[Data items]
== Segment start ==
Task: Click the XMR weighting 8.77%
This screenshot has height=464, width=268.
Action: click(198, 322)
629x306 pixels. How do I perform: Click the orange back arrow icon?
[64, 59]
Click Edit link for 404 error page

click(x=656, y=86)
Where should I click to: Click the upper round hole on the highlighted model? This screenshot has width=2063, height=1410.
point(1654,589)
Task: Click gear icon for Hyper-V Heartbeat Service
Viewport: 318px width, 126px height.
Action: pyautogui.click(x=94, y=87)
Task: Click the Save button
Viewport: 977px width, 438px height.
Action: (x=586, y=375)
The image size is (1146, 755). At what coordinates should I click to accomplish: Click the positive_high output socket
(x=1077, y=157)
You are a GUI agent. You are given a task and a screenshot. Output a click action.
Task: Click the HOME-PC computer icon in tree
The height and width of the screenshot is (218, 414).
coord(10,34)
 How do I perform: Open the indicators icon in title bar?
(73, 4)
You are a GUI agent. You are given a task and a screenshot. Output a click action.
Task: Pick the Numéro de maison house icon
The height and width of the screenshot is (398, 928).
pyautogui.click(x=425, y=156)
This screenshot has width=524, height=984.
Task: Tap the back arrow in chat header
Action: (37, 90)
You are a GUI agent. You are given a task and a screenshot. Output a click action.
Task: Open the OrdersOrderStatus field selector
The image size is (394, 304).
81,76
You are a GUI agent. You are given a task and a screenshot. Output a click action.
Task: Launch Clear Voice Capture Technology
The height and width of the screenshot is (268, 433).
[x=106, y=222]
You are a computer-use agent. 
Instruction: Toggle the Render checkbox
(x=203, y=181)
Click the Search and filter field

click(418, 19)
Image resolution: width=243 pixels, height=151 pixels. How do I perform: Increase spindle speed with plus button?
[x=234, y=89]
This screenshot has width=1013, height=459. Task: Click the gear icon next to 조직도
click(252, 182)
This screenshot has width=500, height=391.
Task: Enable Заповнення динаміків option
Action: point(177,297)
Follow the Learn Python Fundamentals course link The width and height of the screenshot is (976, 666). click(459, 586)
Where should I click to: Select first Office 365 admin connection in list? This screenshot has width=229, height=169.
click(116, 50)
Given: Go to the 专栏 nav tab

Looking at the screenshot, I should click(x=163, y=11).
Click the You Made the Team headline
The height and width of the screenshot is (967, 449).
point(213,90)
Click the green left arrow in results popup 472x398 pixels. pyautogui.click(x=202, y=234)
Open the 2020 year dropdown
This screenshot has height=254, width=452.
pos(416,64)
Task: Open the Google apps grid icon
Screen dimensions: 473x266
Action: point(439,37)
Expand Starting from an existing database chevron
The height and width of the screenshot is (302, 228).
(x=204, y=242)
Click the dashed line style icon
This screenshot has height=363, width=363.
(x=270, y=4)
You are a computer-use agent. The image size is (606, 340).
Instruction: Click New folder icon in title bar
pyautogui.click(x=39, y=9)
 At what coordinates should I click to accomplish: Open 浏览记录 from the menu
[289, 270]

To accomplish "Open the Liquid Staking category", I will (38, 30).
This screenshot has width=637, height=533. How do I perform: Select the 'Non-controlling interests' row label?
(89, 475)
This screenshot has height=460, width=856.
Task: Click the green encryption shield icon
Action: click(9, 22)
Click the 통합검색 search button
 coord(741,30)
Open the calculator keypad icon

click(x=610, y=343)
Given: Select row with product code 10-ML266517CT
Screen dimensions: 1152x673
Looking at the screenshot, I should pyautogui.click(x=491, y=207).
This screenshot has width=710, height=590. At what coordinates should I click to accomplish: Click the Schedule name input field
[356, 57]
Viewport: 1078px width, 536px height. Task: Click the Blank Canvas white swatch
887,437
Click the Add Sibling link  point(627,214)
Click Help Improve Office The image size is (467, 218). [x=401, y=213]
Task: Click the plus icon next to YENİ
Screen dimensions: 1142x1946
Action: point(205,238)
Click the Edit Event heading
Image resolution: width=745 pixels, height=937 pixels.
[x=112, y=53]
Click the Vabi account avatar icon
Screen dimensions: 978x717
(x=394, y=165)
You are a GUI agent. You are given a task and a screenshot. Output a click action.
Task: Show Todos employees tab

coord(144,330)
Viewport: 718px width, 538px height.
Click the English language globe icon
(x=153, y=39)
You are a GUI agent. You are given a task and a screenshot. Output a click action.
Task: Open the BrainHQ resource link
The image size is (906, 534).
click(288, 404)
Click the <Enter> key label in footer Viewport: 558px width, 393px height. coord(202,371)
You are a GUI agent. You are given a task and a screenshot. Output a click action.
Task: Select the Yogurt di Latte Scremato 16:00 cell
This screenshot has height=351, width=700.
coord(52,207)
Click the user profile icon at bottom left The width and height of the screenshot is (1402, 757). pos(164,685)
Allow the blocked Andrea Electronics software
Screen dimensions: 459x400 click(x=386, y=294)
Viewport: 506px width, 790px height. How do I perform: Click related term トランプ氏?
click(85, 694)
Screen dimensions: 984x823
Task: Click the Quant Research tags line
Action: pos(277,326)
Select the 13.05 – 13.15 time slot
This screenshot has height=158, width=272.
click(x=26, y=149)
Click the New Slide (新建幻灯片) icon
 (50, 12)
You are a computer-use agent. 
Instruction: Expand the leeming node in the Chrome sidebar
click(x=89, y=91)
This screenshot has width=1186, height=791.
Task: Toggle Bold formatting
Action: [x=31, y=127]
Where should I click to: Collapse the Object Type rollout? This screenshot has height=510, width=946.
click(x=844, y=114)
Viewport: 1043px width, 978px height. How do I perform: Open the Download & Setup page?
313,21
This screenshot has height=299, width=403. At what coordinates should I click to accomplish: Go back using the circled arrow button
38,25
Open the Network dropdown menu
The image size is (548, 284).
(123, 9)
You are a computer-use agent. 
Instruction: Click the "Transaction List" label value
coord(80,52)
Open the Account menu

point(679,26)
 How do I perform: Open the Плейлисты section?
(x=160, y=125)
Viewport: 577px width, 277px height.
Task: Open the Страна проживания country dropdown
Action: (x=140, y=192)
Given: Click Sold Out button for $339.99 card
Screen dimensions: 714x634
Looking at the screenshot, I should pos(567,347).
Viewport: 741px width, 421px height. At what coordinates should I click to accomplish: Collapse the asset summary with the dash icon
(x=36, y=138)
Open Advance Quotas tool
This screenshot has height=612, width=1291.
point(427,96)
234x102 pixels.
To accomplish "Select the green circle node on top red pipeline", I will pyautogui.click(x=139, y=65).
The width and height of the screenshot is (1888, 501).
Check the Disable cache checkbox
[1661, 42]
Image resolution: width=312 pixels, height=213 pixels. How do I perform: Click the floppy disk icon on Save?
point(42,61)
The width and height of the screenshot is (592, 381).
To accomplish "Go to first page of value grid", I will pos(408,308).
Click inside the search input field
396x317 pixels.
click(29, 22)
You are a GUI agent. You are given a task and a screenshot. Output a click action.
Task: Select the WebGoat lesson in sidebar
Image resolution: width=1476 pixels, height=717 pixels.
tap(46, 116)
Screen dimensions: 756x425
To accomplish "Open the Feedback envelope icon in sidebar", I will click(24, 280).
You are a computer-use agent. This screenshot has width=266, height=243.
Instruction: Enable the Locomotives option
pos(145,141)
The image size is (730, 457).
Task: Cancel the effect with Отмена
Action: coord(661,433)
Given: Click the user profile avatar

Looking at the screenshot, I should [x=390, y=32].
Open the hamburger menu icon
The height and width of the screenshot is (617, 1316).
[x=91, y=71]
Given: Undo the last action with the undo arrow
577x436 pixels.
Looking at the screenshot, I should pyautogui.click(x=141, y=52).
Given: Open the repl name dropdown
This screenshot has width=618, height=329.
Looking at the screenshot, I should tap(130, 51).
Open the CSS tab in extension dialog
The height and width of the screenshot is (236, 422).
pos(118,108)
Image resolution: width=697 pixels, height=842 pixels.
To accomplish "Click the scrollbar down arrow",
== Segment end ==
Every record is to be written out verbatim.

Task: Click the XMR weighting 8.77%
This screenshot has height=464, width=268.
Action: click(198, 322)
629x306 pixels. How do I perform: Click the orange back arrow icon?
[64, 59]
Click Edit link for 404 error page

click(x=656, y=86)
Where should I click to: Click the upper round hole on the highlighted model? This screenshot has width=2063, height=1410.
point(1654,589)
Task: Click gear icon for Hyper-V Heartbeat Service
Viewport: 318px width, 126px height.
Action: pyautogui.click(x=94, y=87)
Task: Click the Save button
Viewport: 977px width, 438px height.
Action: (x=586, y=375)
The image size is (1146, 755). At what coordinates should I click to accomplish: Click the positive_high output socket
(x=1077, y=157)
You are a GUI agent. You are given a task and a screenshot. Output a click action.
Task: Click the HOME-PC computer icon in tree
The height and width of the screenshot is (218, 414).
coord(10,34)
 How do I perform: Open the indicators icon in title bar?
(73, 4)
You are a GUI agent. You are given a task and a screenshot. Output a click action.
Task: Pick the Numéro de maison house icon
The height and width of the screenshot is (398, 928).
pyautogui.click(x=425, y=156)
This screenshot has width=524, height=984.
Task: Tap the back arrow in chat header
Action: (37, 90)
You are a GUI agent. You are given a task and a screenshot. Output a click action.
Task: Open the OrdersOrderStatus field selector
The image size is (394, 304).
81,76
You are a GUI agent. You are given a task and a screenshot. Output a click action.
Task: Launch Clear Voice Capture Technology
The height and width of the screenshot is (268, 433).
[x=106, y=222]
You are a computer-use agent. 
Instruction: Toggle the Render checkbox
(x=203, y=181)
Click the Search and filter field

click(418, 19)
Image resolution: width=243 pixels, height=151 pixels. How do I perform: Increase spindle speed with plus button?
[x=234, y=89]
This screenshot has width=1013, height=459. Task: Click the gear icon next to 조직도
click(252, 182)
This screenshot has width=500, height=391.
Task: Enable Заповнення динаміків option
Action: point(177,297)
Follow the Learn Python Fundamentals course link The width and height of the screenshot is (976, 666). click(459, 586)
Where should I click to: Select first Office 365 admin connection in list? This screenshot has width=229, height=169.
click(116, 50)
Given: Go to the 专栏 nav tab

Looking at the screenshot, I should click(x=163, y=11).
Click the You Made the Team headline
The height and width of the screenshot is (967, 449).
point(213,90)
Click the green left arrow in results popup 472x398 pixels. pyautogui.click(x=202, y=234)
Open the 2020 year dropdown
This screenshot has height=254, width=452.
pos(416,64)
Task: Open the Google apps grid icon
Screen dimensions: 473x266
Action: point(439,37)
Expand Starting from an existing database chevron
The height and width of the screenshot is (302, 228).
(x=204, y=242)
Click the dashed line style icon
This screenshot has height=363, width=363.
(x=270, y=4)
You are a computer-use agent. The image size is (606, 340).
Instruction: Click New folder icon in title bar
pyautogui.click(x=39, y=9)
 At what coordinates should I click to accomplish: Open 浏览记录 from the menu
[289, 270]

To accomplish "Open the Liquid Staking category", I will (38, 30).
This screenshot has width=637, height=533. How do I perform: Select the 'Non-controlling interests' row label?
(89, 475)
This screenshot has height=460, width=856.
Task: Click the green encryption shield icon
Action: click(9, 22)
Click the 통합검색 search button
 coord(741,30)
Open the calculator keypad icon

click(x=610, y=343)
Given: Select row with product code 10-ML266517CT
Screen dimensions: 1152x673
Looking at the screenshot, I should pyautogui.click(x=491, y=207).
This screenshot has width=710, height=590. At what coordinates should I click to accomplish: Click the Schedule name input field
[356, 57]
Viewport: 1078px width, 536px height. Task: Click the Blank Canvas white swatch
887,437
Click the Add Sibling link  point(627,214)
Click Help Improve Office The image size is (467, 218). [x=401, y=213]
Task: Click the plus icon next to YENİ
Screen dimensions: 1142x1946
Action: point(205,238)
Click the Edit Event heading
Image resolution: width=745 pixels, height=937 pixels.
[x=112, y=53]
Click the Vabi account avatar icon
Screen dimensions: 978x717
(x=394, y=165)
You are a GUI agent. You are given a task and a screenshot. Output a click action.
Task: Show Todos employees tab

coord(144,330)
Viewport: 718px width, 538px height.
Click the English language globe icon
(x=153, y=39)
You are a GUI agent. You are given a task and a screenshot. Output a click action.
Task: Open the BrainHQ resource link
The image size is (906, 534).
click(288, 404)
Click the <Enter> key label in footer Viewport: 558px width, 393px height. coord(202,371)
You are a GUI agent. You are given a task and a screenshot. Output a click action.
Task: Select the Yogurt di Latte Scremato 16:00 cell
This screenshot has height=351, width=700.
coord(52,207)
Click the user profile icon at bottom left The width and height of the screenshot is (1402, 757). pos(164,685)
Allow the blocked Andrea Electronics software
Screen dimensions: 459x400 click(x=386, y=294)
Viewport: 506px width, 790px height. How do I perform: Click related term トランプ氏?
click(85, 694)
Screen dimensions: 984x823
Task: Click the Quant Research tags line
Action: pos(277,326)
Select the 13.05 – 13.15 time slot
This screenshot has height=158, width=272.
click(x=26, y=149)
Click the New Slide (新建幻灯片) icon
 (50, 12)
You are a computer-use agent. 
Instruction: Expand the leeming node in the Chrome sidebar
click(x=89, y=91)
This screenshot has width=1186, height=791.
Task: Toggle Bold formatting
Action: [x=31, y=127]
Where should I click to: Collapse the Object Type rollout? This screenshot has height=510, width=946.
click(x=844, y=114)
Viewport: 1043px width, 978px height. How do I perform: Open the Download & Setup page?
313,21
This screenshot has height=299, width=403. At what coordinates should I click to accomplish: Go back using the circled arrow button
38,25
Open the Network dropdown menu
The image size is (548, 284).
(123, 9)
You are a computer-use agent. 
Instruction: Click the "Transaction List" label value
coord(80,52)
Open the Account menu

point(679,26)
 How do I perform: Open the Плейлисты section?
(x=160, y=125)
Viewport: 577px width, 277px height.
Task: Open the Страна проживания country dropdown
Action: (x=140, y=192)
Given: Click Sold Out button for $339.99 card
Screen dimensions: 714x634
Looking at the screenshot, I should pos(567,347).
Viewport: 741px width, 421px height. At what coordinates should I click to accomplish: Collapse the asset summary with the dash icon
(x=36, y=138)
Open Advance Quotas tool
This screenshot has height=612, width=1291.
point(427,96)
234x102 pixels.
To accomplish "Select the green circle node on top red pipeline", I will pyautogui.click(x=139, y=65).
The width and height of the screenshot is (1888, 501).
Check the Disable cache checkbox
[1661, 42]
Image resolution: width=312 pixels, height=213 pixels. How do I perform: Click the floppy disk icon on Save?
point(42,61)
The width and height of the screenshot is (592, 381).
To accomplish "Go to first page of value grid", I will pos(408,308).
Click inside the search input field
396x317 pixels.
click(29, 22)
You are a GUI agent. You are given a task and a screenshot. Output a click action.
Task: Select the WebGoat lesson in sidebar
Image resolution: width=1476 pixels, height=717 pixels.
tap(46, 116)
Screen dimensions: 756x425
To accomplish "Open the Feedback envelope icon in sidebar", I will click(24, 280).
You are a computer-use agent. This screenshot has width=266, height=243.
Instruction: Enable the Locomotives option
pos(145,141)
The image size is (730, 457).
Task: Cancel the effect with Отмена
Action: coord(661,433)
Given: Click the user profile avatar

Looking at the screenshot, I should [x=390, y=32].
Open the hamburger menu icon
The height and width of the screenshot is (617, 1316).
[x=91, y=71]
Given: Undo the last action with the undo arrow
577x436 pixels.
Looking at the screenshot, I should pyautogui.click(x=141, y=52).
Given: Open the repl name dropdown
This screenshot has width=618, height=329.
Looking at the screenshot, I should tap(130, 51).
Open the CSS tab in extension dialog
The height and width of the screenshot is (236, 422).
pos(118,108)
Image resolution: width=697 pixels, height=842 pixels.
To accomplish "Click the scrollbar down arrow",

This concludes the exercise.